I drove mine around 80 for a good distance hitting 85 here and there. the noise level was fine anywhere from 3000 rpm to about 3200 at these speeds. the downfall was my mpg went way down. other than that the the car was great handled good and quiet at these speeds.


----------



## willlm17 (Feb 18, 2011)

If I get 28-30mpg that is still a victory. I am coming from a 2002 Ford Focus SVT that only burned premium and got 30 if I was lucky.


----------



## osiris10012 (Feb 4, 2011)

willlm17 said:


> If I get 28-30mpg that is still a victory. I am coming from a 2002 Ford Focus SVT that only burned premium and got 30 if I was lucky.

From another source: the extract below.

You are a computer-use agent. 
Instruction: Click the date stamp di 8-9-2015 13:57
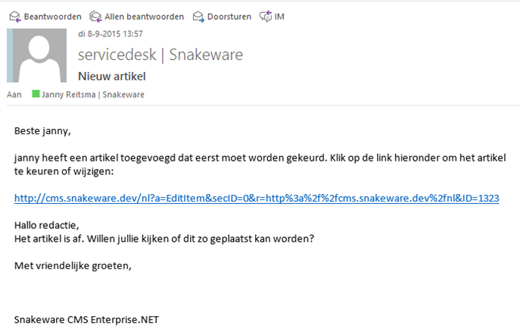[x=111, y=34]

when i was going 70-75 with 89 octane i was getting 37 mpg highway...not to sure what the city mpg is probably around 27-28


----------



## Aeroscout977 (Nov 25, 2010)

@ Shawn672 Yeah I think the only other model on the market that offers the same tq is the Sentra but at less MPG


----------



## obermd (Mar 3, 2012)

I took my 2012 Eco up I-70 west of Denver to the Evergreen exit. Other than having to run in 5th instead of 6th it maintained 67mph up the first 6 miles (6,100 ft to 7,200 ft elevation). I had some minor engine knocking but that should be taken care off when as I'll be switching from 85 Octane to 87 Octane on my next tank. (Octane ratings are two lower than normal in Colorado due to elevation).


----------



## BucaMan (Mar 22, 2011)

And keep in mind, compared to normally aspirated engines, turbocharged engines are less affected by high altitude. I think you'll do just fine.


----------



## ErikBEggs (Aug 20, 2011)

Power wise you will be more than fine. However, for the speed of the highways there I would *not* recommend the Cruze at all. These cars lose much of their MPG benefits over cars with larger engines when you drive over 70 mph. I would consider other vehicles to be honest. A similar car structurally to the Cruze is the Buick Regal Turbo. Inside line got over 30+ MPG in the Las Vegas area with Cruise control at 79 mph. In fact, on their best stint they claimed they achieved 35 MPG at high speeds. The Cruze wants you to be closer to 45-55 mph for that kind of MPG. Details on these tests can be found here


----------



## tstolze (Jun 18, 2011)

I have taken several trips in my 2011 Eco, manual at 65/75 mph. All have come in between 44/46 mpg measured at the pump.


Sent from my Autoguide iPad app


----------